However, you are to eat whatever may have been given you in a common refectory, listening together meanwhile to a reading from Holy Scripture where that can be done without difficulty.
– Rule of St. Albert, No. 7
Scripture says that “man does not live on bread alone but on every word that comes from the mouth of the Lord.” (Deut 8:3, Luke 4:4, Matthew 4:4).
Taking on the example of Mary (Luke 2:19), Carmelites ponder on God’s word day and night, and rightly so even during the times when we are pre-occupied with work.
Each interaction we are blessed to have should be an experience of God’s presence for it is in our experiences – both individually and communally – that God reveals himself. And in all these, to take a moment to ponder on God’s goodness.

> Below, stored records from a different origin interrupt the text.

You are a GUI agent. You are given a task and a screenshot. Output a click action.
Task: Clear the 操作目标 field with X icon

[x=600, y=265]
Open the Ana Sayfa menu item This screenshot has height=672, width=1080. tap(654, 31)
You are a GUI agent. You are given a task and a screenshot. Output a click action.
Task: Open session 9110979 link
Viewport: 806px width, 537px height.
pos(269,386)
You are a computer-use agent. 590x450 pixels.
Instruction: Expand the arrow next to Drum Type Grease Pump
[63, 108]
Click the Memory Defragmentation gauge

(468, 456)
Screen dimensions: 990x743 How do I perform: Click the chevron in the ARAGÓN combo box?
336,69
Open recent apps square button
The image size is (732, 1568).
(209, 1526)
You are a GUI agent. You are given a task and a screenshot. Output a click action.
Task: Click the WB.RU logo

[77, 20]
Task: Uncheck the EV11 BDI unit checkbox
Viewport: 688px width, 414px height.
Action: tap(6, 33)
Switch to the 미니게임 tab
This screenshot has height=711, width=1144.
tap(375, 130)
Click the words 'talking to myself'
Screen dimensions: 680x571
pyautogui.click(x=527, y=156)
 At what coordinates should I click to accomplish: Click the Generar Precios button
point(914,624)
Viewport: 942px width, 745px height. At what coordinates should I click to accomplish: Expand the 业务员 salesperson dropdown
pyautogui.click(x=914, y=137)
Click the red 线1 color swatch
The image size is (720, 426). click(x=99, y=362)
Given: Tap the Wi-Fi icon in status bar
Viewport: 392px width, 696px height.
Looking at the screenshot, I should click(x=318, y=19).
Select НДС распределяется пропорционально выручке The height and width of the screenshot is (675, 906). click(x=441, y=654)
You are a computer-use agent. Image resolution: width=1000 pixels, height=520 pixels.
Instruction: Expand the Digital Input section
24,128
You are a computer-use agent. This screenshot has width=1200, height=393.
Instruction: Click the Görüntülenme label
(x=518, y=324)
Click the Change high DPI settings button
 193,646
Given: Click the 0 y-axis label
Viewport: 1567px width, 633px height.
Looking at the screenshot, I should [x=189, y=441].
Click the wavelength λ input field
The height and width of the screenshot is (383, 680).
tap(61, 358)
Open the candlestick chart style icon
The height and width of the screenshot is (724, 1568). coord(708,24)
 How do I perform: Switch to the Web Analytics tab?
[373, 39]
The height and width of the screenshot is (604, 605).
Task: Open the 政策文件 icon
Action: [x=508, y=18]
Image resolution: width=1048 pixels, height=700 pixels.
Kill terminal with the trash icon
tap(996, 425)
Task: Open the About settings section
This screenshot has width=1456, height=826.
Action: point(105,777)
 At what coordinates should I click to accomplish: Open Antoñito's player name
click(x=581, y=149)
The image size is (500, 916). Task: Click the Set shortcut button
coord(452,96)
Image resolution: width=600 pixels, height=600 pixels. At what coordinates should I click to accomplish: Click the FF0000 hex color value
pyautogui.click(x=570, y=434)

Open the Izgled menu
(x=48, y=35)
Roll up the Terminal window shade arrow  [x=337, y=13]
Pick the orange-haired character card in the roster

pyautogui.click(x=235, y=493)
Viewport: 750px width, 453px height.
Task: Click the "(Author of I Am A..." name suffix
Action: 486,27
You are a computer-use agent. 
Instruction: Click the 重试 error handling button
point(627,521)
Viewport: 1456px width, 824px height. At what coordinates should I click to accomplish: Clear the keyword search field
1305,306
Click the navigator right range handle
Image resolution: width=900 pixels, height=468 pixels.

Br. Lawrence of the Resurrection, a humble cook in a 17th century discalced Carmelite monastery wrote in one of his letters:
“At table and in the midst of conversation, lift your heart at all times towards Him. The smallest remembrance will always please Him.”
“It is not needful always to be in Church to be with God. We can make a chapel of our heart, to which we can from time to time withdraw to have gentle, humble, loving communion with Him…. Do not fetter yourself by rules or special forms of worship. Act in faith, with love, and with humility.”
How much have I been remembering God lately?
Happy are those who do not follow the advice of the wicked, or take the path that sinners tread, or sit in the seat of scoffers; but their delight is in the law of the Lord, and on his law they meditate day and night. They are like trees planted by streams of water, which yield their fruit in its season, and their leaves do not wither. In all that they do, they prosper.
Lord, grant me a heart that is constantly thirsting for your presence. One that is always excited to be with you. Amen.